先週は申し訳ございませんでした!無事、ネット環境に復帰しました。

 目の前のリーリエ嬢は私の言葉に驚いたようだが、すぐに持ち直したらしい。落ち着きを取り戻すと、余裕のある笑みを浮かべた。


「それでは、お願いしますわ。いくら魔導師といえども、この場で魔法など使わないでしょう? どうぞ、言葉で私を納得させてくださいませ」


(意訳)

『魔導師だろうと、魔法を使わないなら怖くねーよ』


 彼女の言葉を簡単にするなら、こんな感じかね。『魔法がなければ、お前など恐れる必要がない』……これこそ、リーリエ嬢が落ち着いていられる理由だろう。

 魔導師を『魔法による被害をもたらす者』と認識しており、私がキヴェラでやらかしたことを知っていれば、そう思うのも無理はないのかもしれないが。

 現に、こちらを窺っているキヴェラの貴族達の中にも、顔色を悪くしている人達が多数。彼らは多分、私が『城を壊しますねっ♪』と脅した時に、あの場に居た人達だと思う。

 まあ、リアルにあの一時を体験していれば、リーリエ嬢が私に喧嘩を売るのは怖かろう。再び『おっけー! もう一度崩壊の危機を経験させてあ・げ・る♪』とか言い出した日には、止める手段がないもの。

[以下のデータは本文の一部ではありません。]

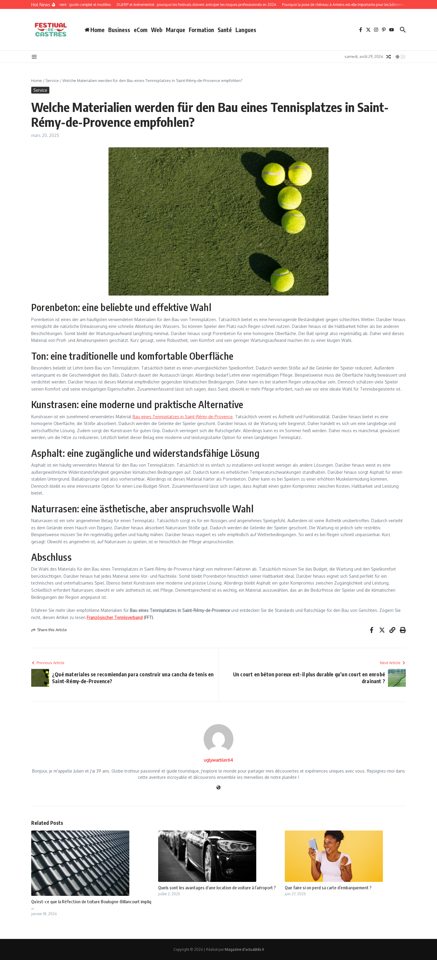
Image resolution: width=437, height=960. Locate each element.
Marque (175, 29)
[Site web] (218, 787)
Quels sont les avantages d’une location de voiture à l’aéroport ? (217, 887)
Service (52, 80)
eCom (140, 29)
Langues (245, 29)
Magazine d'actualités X (244, 949)
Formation (201, 29)
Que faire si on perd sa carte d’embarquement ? (328, 887)
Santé (225, 29)
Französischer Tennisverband (115, 617)
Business (119, 29)
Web (156, 29)
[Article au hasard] (388, 56)
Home (36, 80)
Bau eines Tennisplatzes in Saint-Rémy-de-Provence (183, 416)
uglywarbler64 (218, 760)
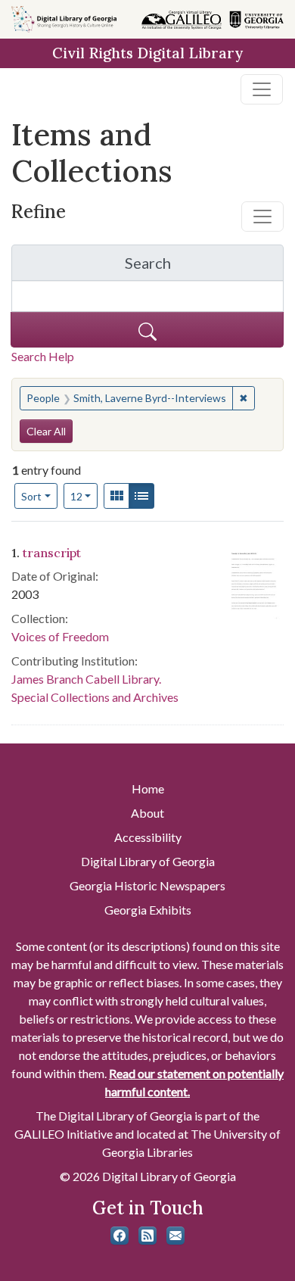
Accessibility (148, 837)
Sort (31, 496)
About (147, 813)
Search (204, 267)
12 (84, 496)
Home (148, 788)
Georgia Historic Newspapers (147, 885)
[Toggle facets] (262, 216)
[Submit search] (147, 330)
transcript (52, 552)
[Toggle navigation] (262, 89)
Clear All (46, 431)
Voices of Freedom (60, 636)
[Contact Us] (175, 1235)
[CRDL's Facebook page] (119, 1235)
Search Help (42, 356)
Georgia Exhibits (147, 909)
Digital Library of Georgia (148, 861)
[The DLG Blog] (147, 1235)
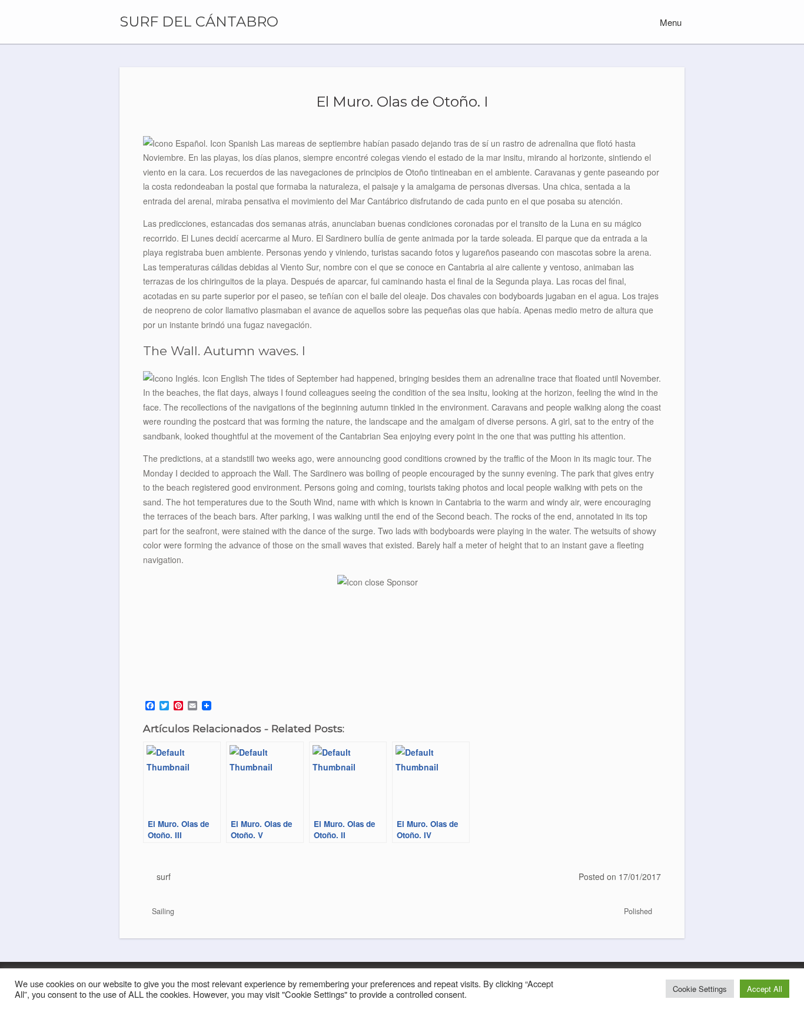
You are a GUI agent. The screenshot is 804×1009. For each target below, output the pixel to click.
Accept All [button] (764, 988)
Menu (669, 22)
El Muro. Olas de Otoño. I (402, 101)
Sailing (161, 911)
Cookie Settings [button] (700, 988)
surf (164, 876)
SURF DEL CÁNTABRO (198, 22)
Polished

 前回、私がその行動を止めたのは『魔王様に諫められたから』。

 そして、『交渉する余地があったから』。


 今回、どちらもないですからね! しかも、キヴェラ王がこの場に居ませんからね……!

 ビビるな、という方が無理なのですよ。しかも、独断でリーリエ嬢を生贄にして場を収める……なんて真似もできまい。リーリエ嬢の言い分ではないが、彼女は簡単に処分……じゃなかった、切り捨てられる立場――国に必要という意味ではなく、単純に血筋と身分という意味で――ではないのだから。

 だが、私にはそんな事情を考慮する義理などないわけで。


「いいですよ。その代わり、『子供程度の理解力』は発揮してくださいね? いくら何でも、そのお歳、そのご身分で、その程度の理解力がないなど、ありえませんし」


 笑顔で、更に煽ってみた。その途端、リーリエ嬢の笑みが引き攣る。はは、遠回しに『馬鹿』と言ったことに気付いたか。それとも、『逃げ道を塞いだこと』を理解できたのかい?


 目には目を、歯には歯を、嫌味には更なる嫌味で対抗を!


 勿論、ただの嫌味じゃございませんよ。ここがキヴェラだからこそ……『女性が政に関わらない国』だからこそ、こう言った言葉で逃げ道を塞いでおかないとならんのだ。

 温く笑って流しているようだが、そこに気づいているのは守護役達も同じなのだろう。だからこそ、傍観という姿勢を貫き、侮辱しているとしか受け取れない私を諫めようとはしなかった。


「ああ、勿論、『無知を前面に出すこと』も禁じさせていただきます。だぁって」


 くすりと笑って、蔑みの視線を向け。


「『無知を自覚できているならば、自分の判断に自信など持ちません』。感情的に喚き散らす幼子ではないのですから、大人しく従いますものね? 少なくとも、貴女の従兄弟……『キヴェラ側であるルーカス』は、抗議される理由に思い至っているのですから。こちらの独断ではないことくらい、判りますでしょ? それなのに、反発するならば」

「お前が『無知を装い』、『理解できぬ振りをして』、『正当な抗議から逃れようとした』ということになる。……この一連の行動は、『故意か、そうでないかによって、大きく反応が分かれる』んだぞ? まあ、どちらにしろ、恥にしかならん」

「『いい年をして、理解できて当然のことを全く理解できていない(=お馬鹿)』と証明するか、『無知を装い、正当な抗議から逃れようとしたクズ』と知れ渡るか、ですしね。まあ、どちらにしろ貴族としては致命的なんじゃないですか」

「な……っ」

「あら、何を驚いていらっしゃるんです? ですから、私は『無知を前面に出すことを禁じさせていただきます』と言ったじゃないですか。どちらに転んでも、最低という評価を受けかねませんので、事前に通達したのですけど? ほんの少しの、優しさですよ」


 嘘ではない。『リーリエ嬢の逃げ道を塞ぐ=貴族として問題に向き合わせること』だからね。私がしっかりと説明した以上、知らなかったとは言えまい。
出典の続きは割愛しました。